Michele Buck

Michele Buck

Ever wonder how the pay of the top dog where you work compares to the pay of the regular guy or gal working there?

Well, at a number of companies in Lancaster County, you don’t have to wonder any longer. You can look it up.

And at the same time, you can see how your pay compares to the typical employee’s pay too.

Thanks to the federal financial-reform law, the Dodd-Frank Act, most publicly held U.S. companies last year began having to annually disclose the ratio of their CEO’s total compensation to their median employee’s pay.

And in some cases, when comparing what one publication dubbed “CEO vs. Average Joe,” it’s a jaw-dropping difference.

Of a half-dozen publicly held companies based in or near Lancaster County that were checked by LNP, Hershey Co. reported the biggest differential.

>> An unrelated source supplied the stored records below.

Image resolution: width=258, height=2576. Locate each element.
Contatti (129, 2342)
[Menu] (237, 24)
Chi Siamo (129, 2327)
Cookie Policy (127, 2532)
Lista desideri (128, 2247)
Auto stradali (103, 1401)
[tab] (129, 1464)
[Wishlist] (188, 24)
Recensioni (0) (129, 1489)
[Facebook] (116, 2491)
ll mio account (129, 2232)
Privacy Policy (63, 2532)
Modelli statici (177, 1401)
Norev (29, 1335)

CEO Michele Buck got total compensation valued at $11.7 million in 2018, the candymaker reported in its proxy statement. That was 400 times more than the median employee pay of $29,300.

This was no fluke. In 2017, Buck’s annualized pay (to adjust for the fact that she became CEO on March 1, 2017) was 376 times greater than the median employee pay.

Hershey spokesman Jeff Beckman indicated that the scale and nature of Hershey’s business makes the company likely to have a high CEO pay ratio.

“As a large consumer goods company with operations around the world in both established and developing markets, a sizable part of our workforce is in retail and manufacturing positions, with a smaller percentage in management or professional roles,” he said.

Beckman also noted that most of Buck’s total compensation each year is pegged to Hershey’s performance, including its performance in the future.

So while an estimated future payout is reported now -- and is listed as part of her 2018 compensation -- “the actual payout will be determined in the future based on the actual success of the company in future years,” he said.

The other five companies surveyed by LNP had double-digit or single-digit ratios.

Armstrong Flooring’s then-CEO Donald Maier earned total compensation valued at $4.3 million in 2018. That was 77 times bigger than the Lancaster-based firm’s median employee pay of $55,200.

Victor Grizzle, CEO of Lancaster-based Armstrong World Industries, earned total compensation valued at $4.7 million last year. That was 59 times larger than the median employee’s pay of $80,600.

At Fulton Financial, CEO E. Philip Wenger earned total compensation valued at $2.8 million in 2018. That sum was 58 times higher the Lancaster-based firm’s median employee compensation of $48,800.

Donegal Group, the Marietta-based insurance holding company, paid CEO Kevin Burke $704,700 in base salary and stock options. That was 11 times more than the median employee pay of $64,300.

The smallest ratio was posted by ENB Financial, owner of Ephrata National Bank. (ENB only reported the ratio for 2017; the threshold for banking companies to report then changed and no longer includes ENB.)

CEO Aaron Groff was paid $351,000 in 2017, seven times more than the median employee pay that year of $48,600.

Why the variance from company to company?

One study of CEO pay ratios reported by 2,005 publicly held companies shows they vary widely by company size and industry.

Executive compensation consultant Pearl Meyer & Partners, in a study released in October, said the average CEO-to-median-employee pay ratio was 144:1 and the median ratio was 69:1.

But a much more accurate indicator was the company’s industry and size.

The ratio was highest at companies that provide consumer discretionary products or services (such as travel, entertainment, clothing and cars), or consumer staples (such as food and soap). The lowest were at utilities and financial companies.

And across all industry sectors, the bigger the company, the more part-time employees and the more foreign employees, the higher the ratio, Pearl Meyer also found. But there was no correlation between a company’s ratio and its financial performance.